==== Listed records

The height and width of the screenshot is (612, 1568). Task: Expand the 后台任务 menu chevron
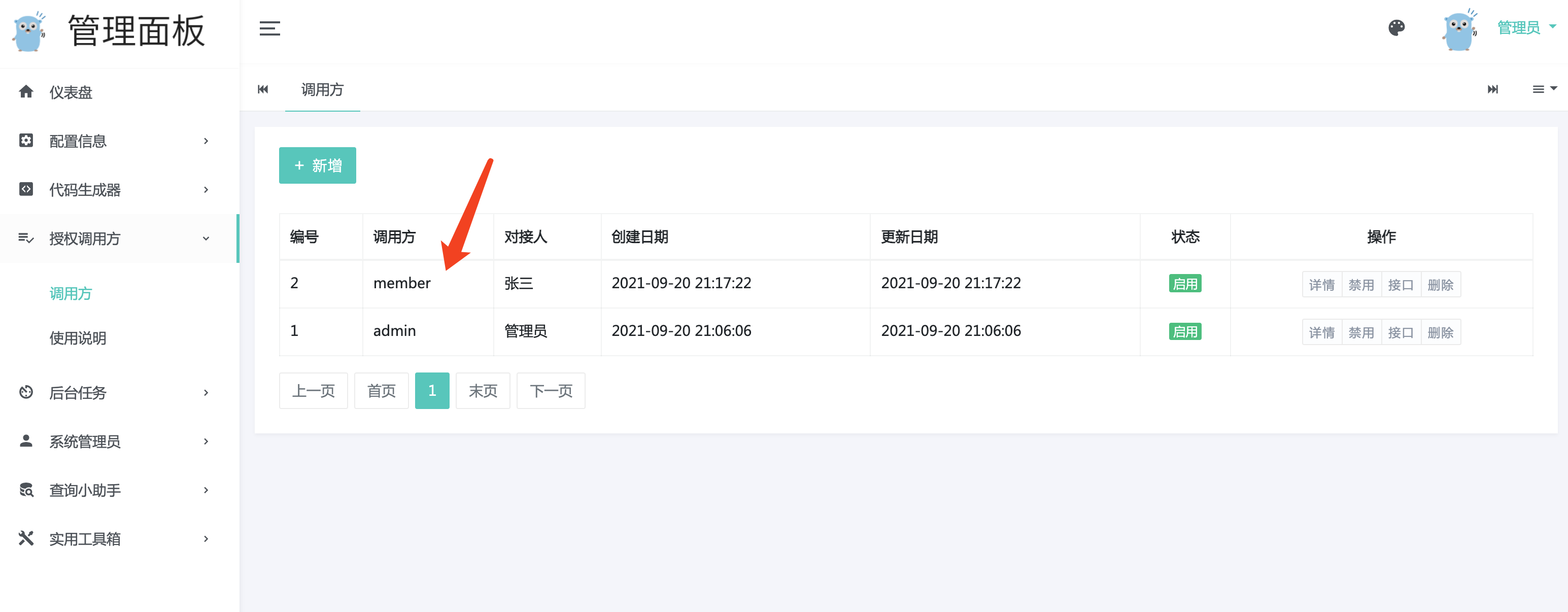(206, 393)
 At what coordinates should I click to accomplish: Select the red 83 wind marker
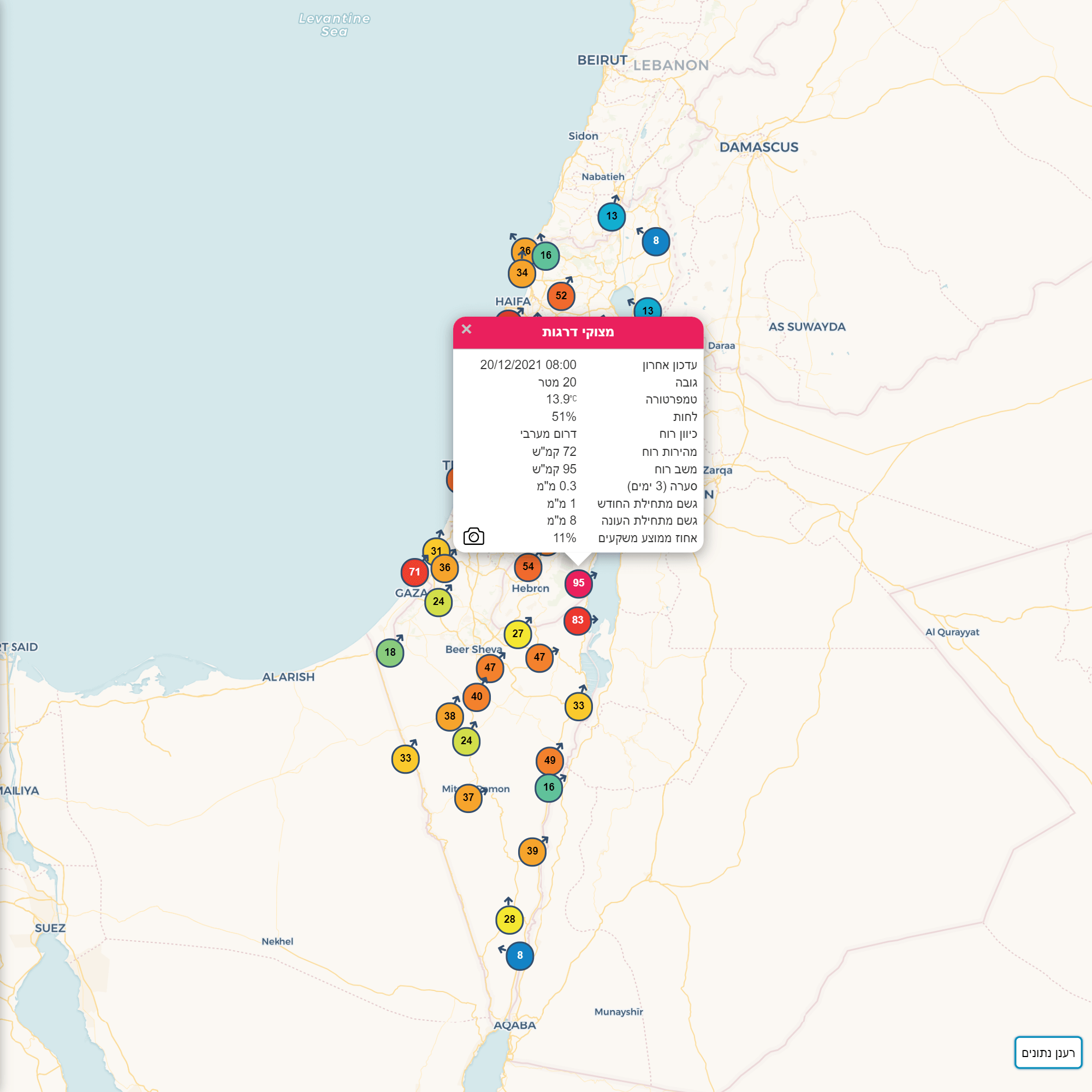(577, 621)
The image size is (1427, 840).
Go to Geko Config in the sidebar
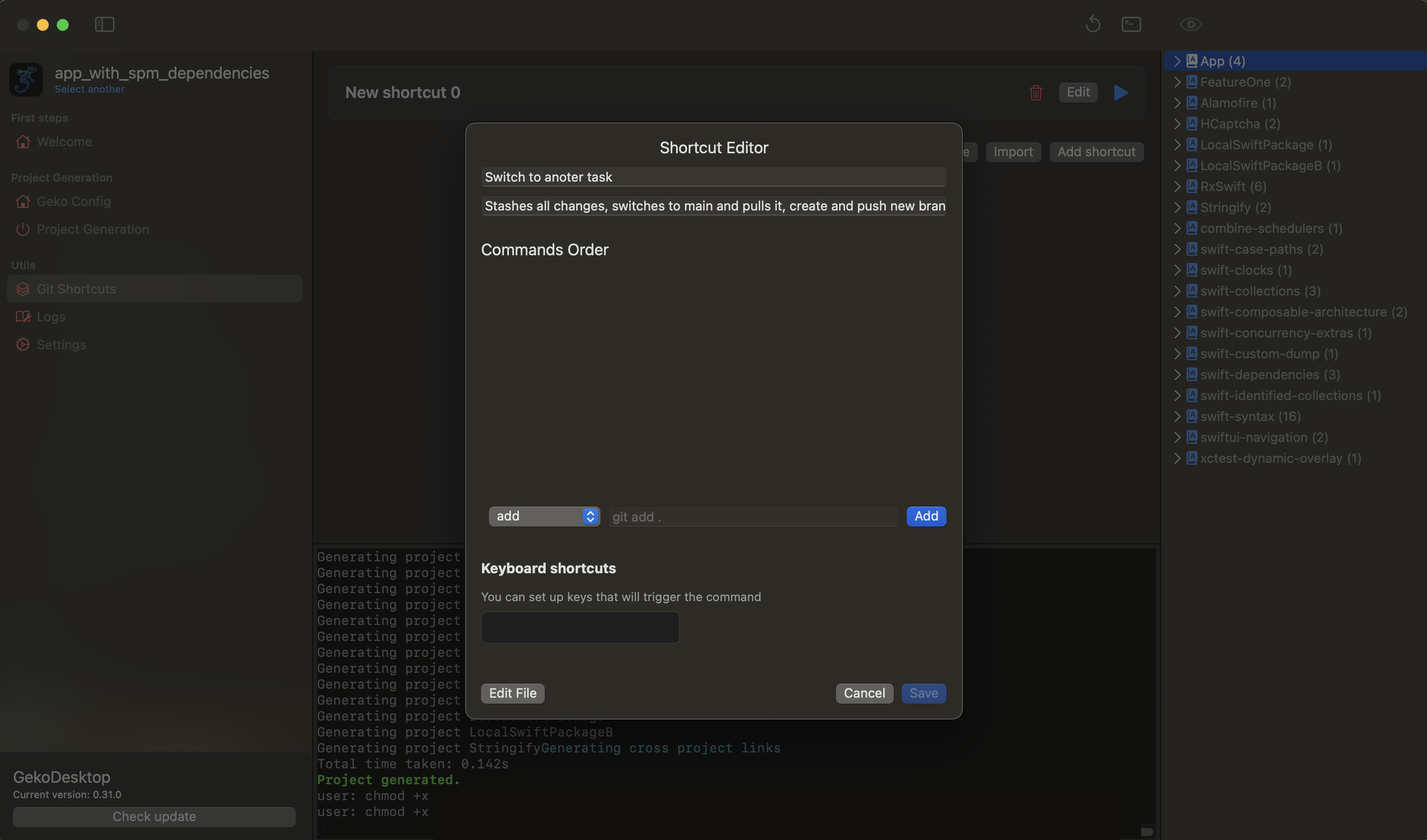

========

Omit the pictures and return exactly the lines from the line containing "At what coordinates" through the final line of the material above, both ends included.

 At what coordinates should I click to accomplish: Select the red 83 wind marker
(577, 621)
The image size is (1427, 840).
Go to Geko Config in the sidebar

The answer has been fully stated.